Elles sont construites dans un vaste terrain où l'on a élevé
a la main de petites montagnes hautes depuis vingt jusqu'à cinquante
et soixante pieds, ce qui forme une infinité de petits vallons. Des canaux
d'une eau claire arrosent le fond de ces vallons, et vont se joindre en plusieurs
endroits pour former des étangs et des mers. On parcourt ces canaux,
ces bassins, ces étangs sur de magnifiques barques. Dans chacun de ces
vallons, sur le bord des eaux, sont des bâtiments parfaitement assortis
de plusieurs corps de logis, de cours, de galeries ouvertes et fermées,
de jardins, de parterres, de cascades, etc., ce qui l'ait un assemblage dont
le coup d'il est admirable. On sort d'un vallon, non par de belles allées
droites comme en Europe, mais par des zigzags, par des circuits, qui sont eux-mêmes
ornés de petits pavillons, de petites grottes, et au sortir desquels
on retrouve un second vallon tout différent du premier, soit pour la
forme du terrain, soit pour la structure des bâtiments.

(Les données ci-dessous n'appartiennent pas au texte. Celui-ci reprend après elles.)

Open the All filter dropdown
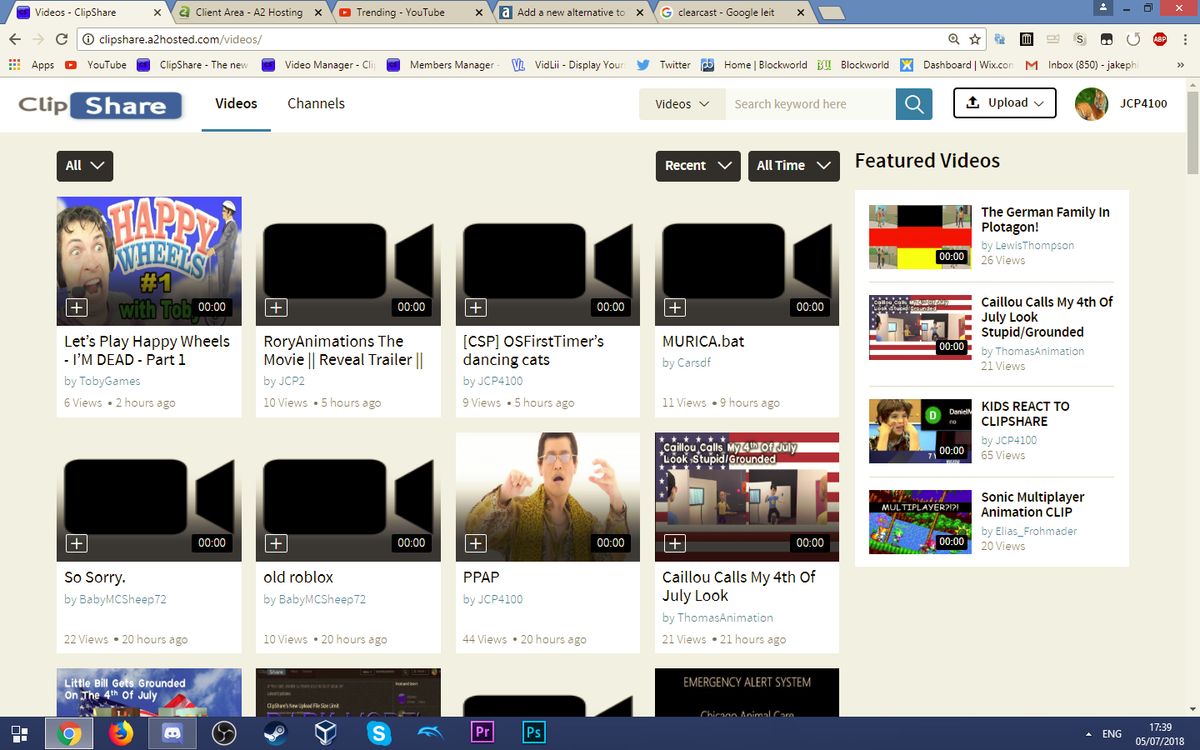 tap(84, 166)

" Toutes les montagnes et les collines sont couvertes d'arbres, surtout
d'arbres à fleurs, qui sont ici très communs. C'est un vrai paradis
terrestre. Les canaux ne sont point comme chez nous, bordés de pierres
de taille tirées au cordeau, mais tout rustiquement avec des morceaux
de roches, dont les uns avancent et les autres reculent, et qui sont posés
avec tant d'art , qu'on dirait lue c'est l'ouvrage de la nature. Tantôt
le canal est large, tantôt il est étroit; ici il serpente, là
il fait des coudes, comme si réellement il était maîtrisé
par les collines et les rochers. Les bords sont semés de fleur lui sortent
des rocailles, et qui paraissent être le produit de la nature; chaque
saison a les siennes. Outre les canaux, il y a partout des chemins, ou plutôt
des sentiers, qui sont pavés de petits cailloux, et qui conduisent d'un
vallon à l'autre. Ces sentiers vont aussi en serpentant ; tantôt
ils suivent les bords des canaux, tantôt ils s'en éloignent.

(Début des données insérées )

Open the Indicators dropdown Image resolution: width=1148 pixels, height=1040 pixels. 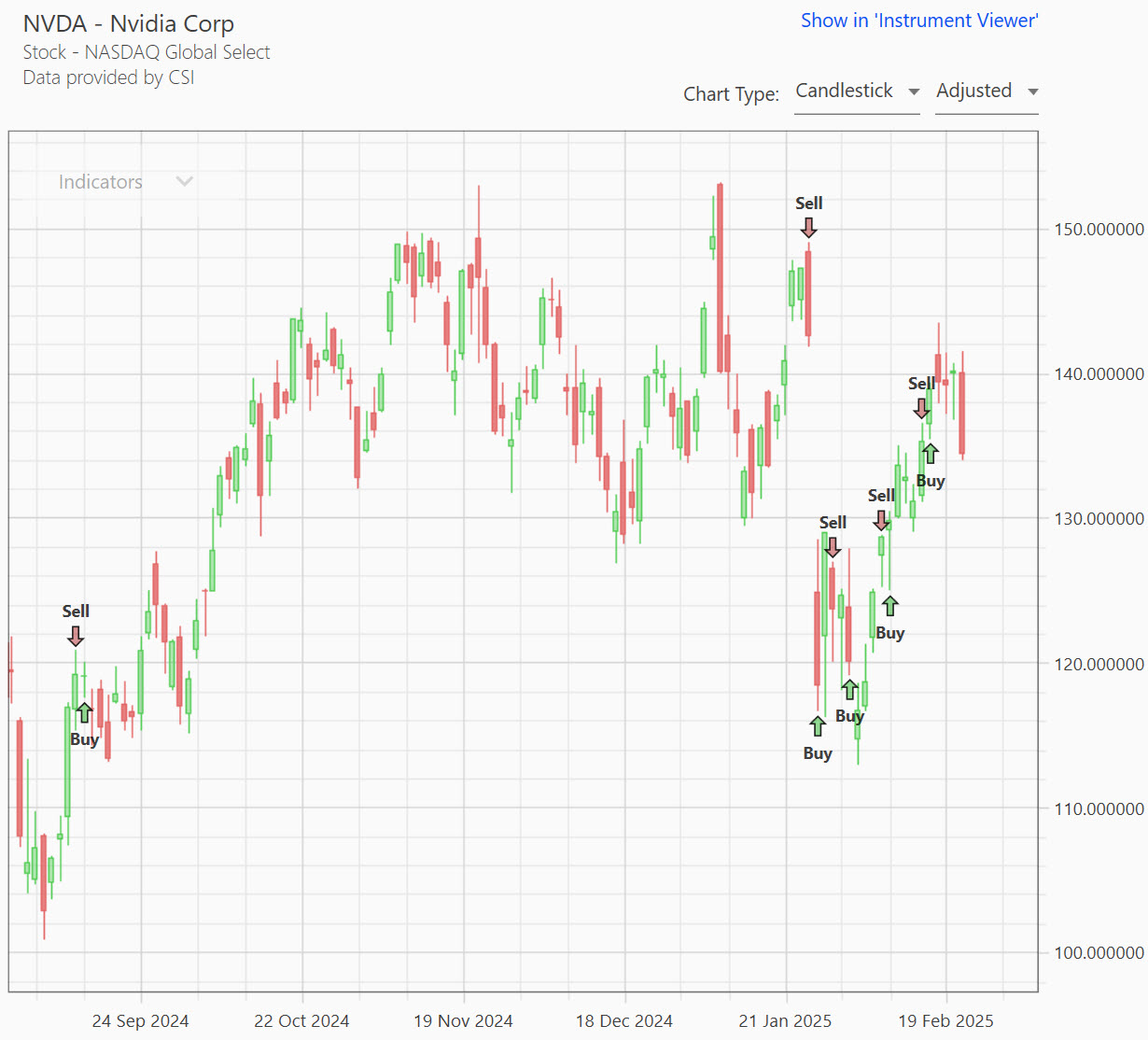point(101,182)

" Arrivé dans un vallon on aperçoit les bâtiments Toute
la façade es: en colonnes et en fenêtres ; la charpente dorée,
peinte et vernissée ; les murailles de briques grises, bien taillées,
bien polies; les toits sont couverts de tuiles vernissées, rouges, jaunes,
bleues, vertes, violettes, qui, par leur mélange et leur arrangement,
font une agréable variété de compartiments et de dessins.
Ces bâtiments n'ont presque tous qu'un rez-de-chaussée; ils sont
élevés de terre de deux, quatre, six ou huit pieds. Quelques-uns
ont un étage au-dessus du rez-de-chaussée. On y monte, non par
des degrés de pierre façonnée avec art, mais par des degrés
faits par la nature. Rien ne ressemble tant à ces palais fabuleux de
fées, qu'on suppose au milieu d'un désert, élevés
sur un roc dont l'avenue est raboteuse, et forme mille sinuosités.

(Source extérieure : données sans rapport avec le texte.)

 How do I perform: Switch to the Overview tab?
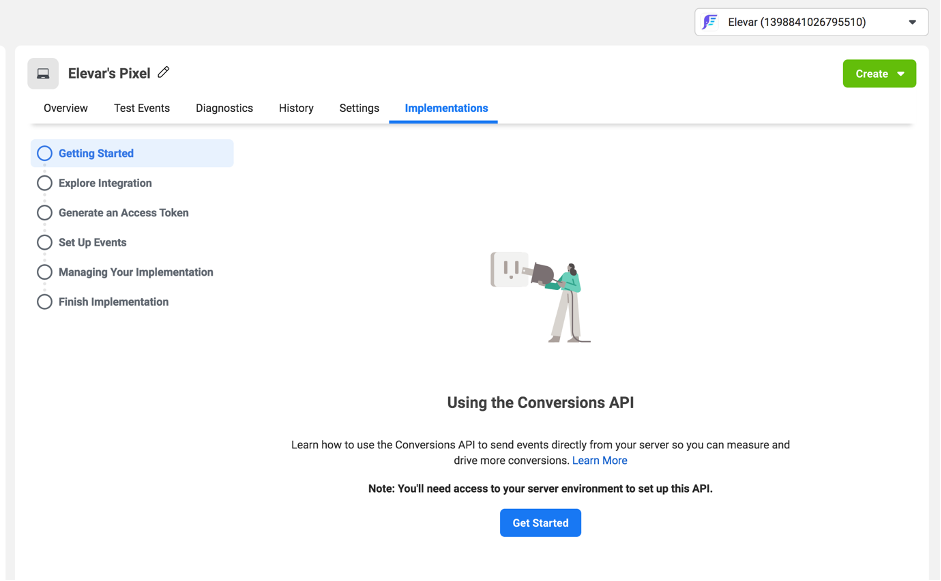coord(66,108)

" Les appartements intérieurs répondent parfaitement à
la magnificence du dehors. Outre qu'ils sont très bien distribués,
les meubles et les ornements y sont d'un goût exquis et d'un très
grand prix. On trouve dans les cours et dans les passages des vases de marbre,
de porcelaine et de cuivre, pleins de fleurs. Au devant de quelques-uns de ces
bâtiments, au lieu de statues immodestes, sont placées sur des
piédestaux de marbre, des figures, en bronze ou en cuivre, d'animaux
symboliques, et des urnes pour brûler des parfums.
" Chaque vallon a sa maison de plaisance ; petite, eu égard à
l'étendue de tout l'enclos, mais en elle-même assez considérable
pour loger le plus grand de nos seigneurs d'Europe avec toute sa suite. Plusieurs
de ces maisons sont bâties de bois de cèdre, qu'on amène
à grands frais de cinq cents lieues d'ici. Mais combien croiriez-vous
qu'il y a de ces palais dans les différents vallons de ce vaste parc
? Il y en a plus de deux cents, sans compter autant de maisons pour les eunuques
; car ce sont eux qui ont la garde de chaque palais, et leur logement est toujours
à côté, à quelques toises de distance ; logement
assez simple, et qui, pour cette raison, est toujours caché par quelque
bout de mur ou par les montagnes factices.
" Les canaux sont coupés par des ponts de distance en distance.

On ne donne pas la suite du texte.